Peanut lo miró sin parpadear, como si supiera que no debía mover ni un músculo. El río tenía por lo menos tres metros de profundidad en ese punto, así que Loewen no tocaba el fondo. Mientras nadaba hacia la camioneta roja, pensó que tendría que agarrar al pequeño y al mismo tiempo mover brazos y piernas para mantenerse a flote. Como estaba claro que no podría hacer eso, estabilizó el cochecito y les hizo una seña a sus amigos para que acercaran el barco.
Peanut gemía pero no despegaba los ojos de Loewen. Los otros hombres estiraron los brazos, agarraron al nene y lo subieron a bordo.
—¿Dónde está mi camioneta? —fue lo único que Peanut preguntó.
—No podemos irnos sin su juguete —dijo uno de los amigos.
El cochecito estaba lleno de agua y pesaba, pero Hotte y Darrin Paynter, quien trabajaba con Marquardt, lo sacaron del río mientras Loewen trepaba al barco. Hotte ayó a la popa la pequeña camioneta.
Marquardt y otro colega, Dwayne Paulovich, se quitaron las camisetas para secar al chico, que no paraba de estremecerse. Luego lo envolvieron con chalecos salvavidas y lo abrazaron para darle calor. Loewen, de vuel-ta en el timón, metió el acelerador a fondo y enfiló río arriba.
Hotte sacó su teléfono celular y marcó el número de un amigo que estaba en el campamento.
—¡Diles que encontramos al niño! —gritó para hacerse oír entre el ruido del motor—. ¡Está bien!
Sin embargo, el amigo no alcanzó a oír la frase final.

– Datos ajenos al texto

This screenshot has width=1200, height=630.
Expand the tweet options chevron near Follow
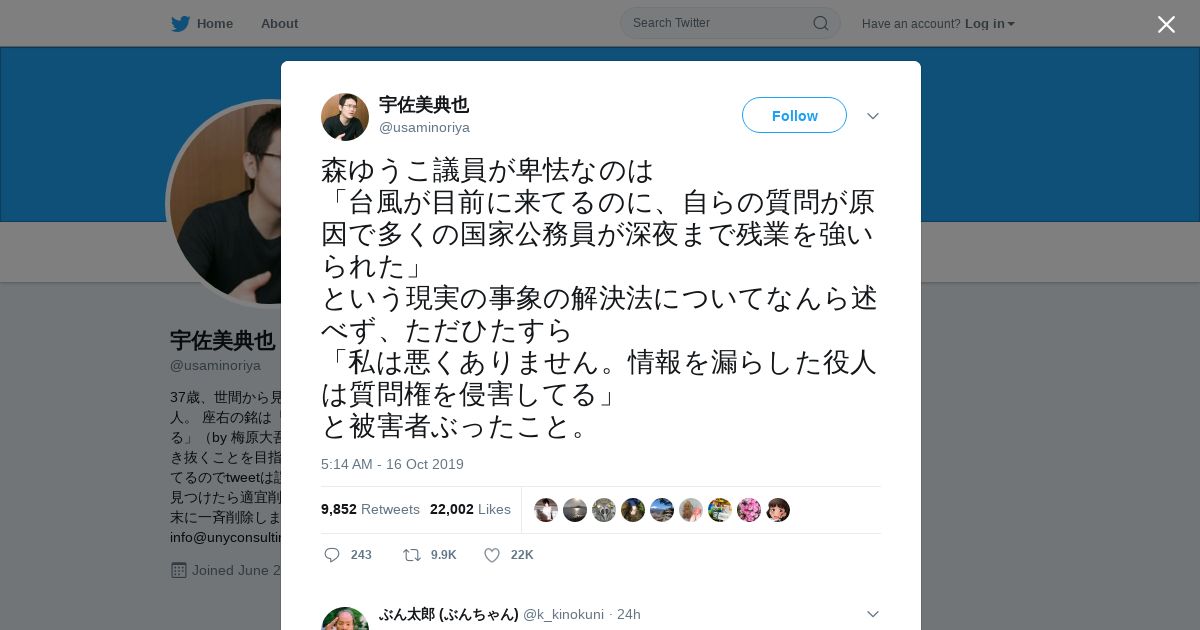pos(873,116)
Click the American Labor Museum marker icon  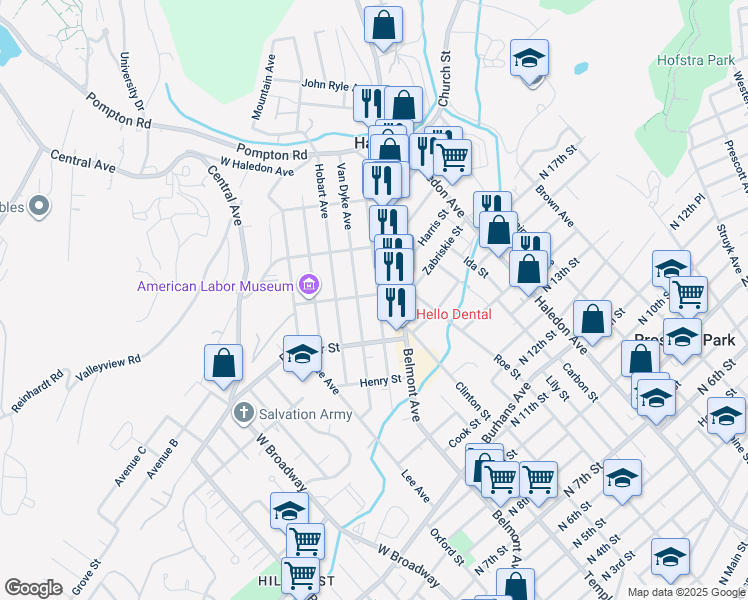click(309, 287)
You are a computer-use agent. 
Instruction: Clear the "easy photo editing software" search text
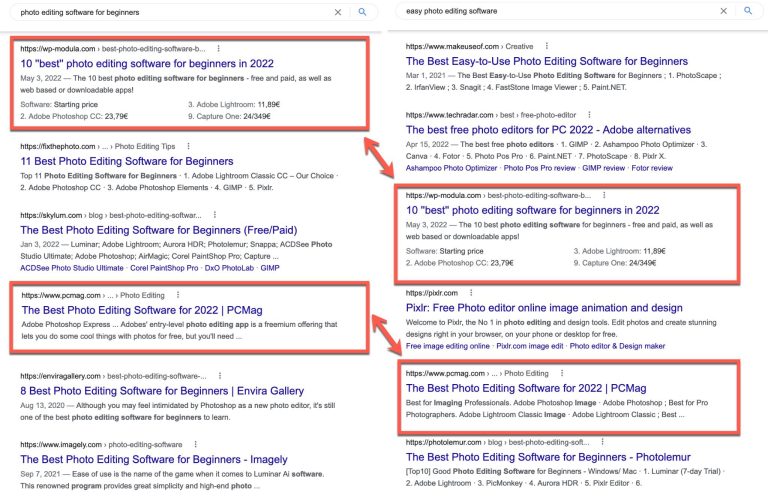click(722, 11)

En el campamento, el amigo de Hotte transmitió el mensaje a un agente de la RPMC, quien a su vez dio la noticia por la radio de la Policía: “Encontraron al chico”. Greg Nardi oyó el aviso mientras buscaba en la autopista.
Heather vio que las patrullas se dirigían a toda velocidad hacia el muelle.
—¿Qué pasa? —preguntó.
—Encontraron a su hijo —le respondió el adiestrador de perros—. Ya están volviendo con él.
¿Está vivo?
—No lo sabemos.
Joseph sintió que las piernas se le doblaban. Se cayó al suelo. Heather soltó un grito y también cayó de rodillas. Anita quería ir al muelle a esperar la llegada de su nieto.
—No debes estar allí —le dijo su hermano, e intentó detenerla.
—¡Apártate! —le ordenó ella.

Cuando el barco de Loewen llegó al muelle, todos a bordo se encontraban de pie. Dos de los hombres estaban sin camiseta, y Hotte había empezado a desamarrar de la popa la camioneta roja del niño.
Anita no veía a Peanut, y el corazón se le encogió. Entonces uno de los rescatadores cambió ligeramente de posición, y la mujer creyó ver el cabello rubio de su nieto. ¿Estaba en brazos de uno de los hombres?
Peanut estaba muy pálido y le temblaba la barbilla, pero sonreía.

En el hospital, con sus padres y abuelos a su lado, Peanut entró en calor. Los médicos lo examinaron y, dos horas después, lo dieron de alta. Esa tarde festejaron su cumpleaños en el campamento, como lo habían planeado, e invitaron a muchas de las personas que ayudaron a buscarlo.
Hoy día Peanut a veces le pregunta a Heather: “¿Los camiones andan en el agua, mami?”, y ella le responde
sin vacilación: “¡No, Demetrius, no andan en el agua!”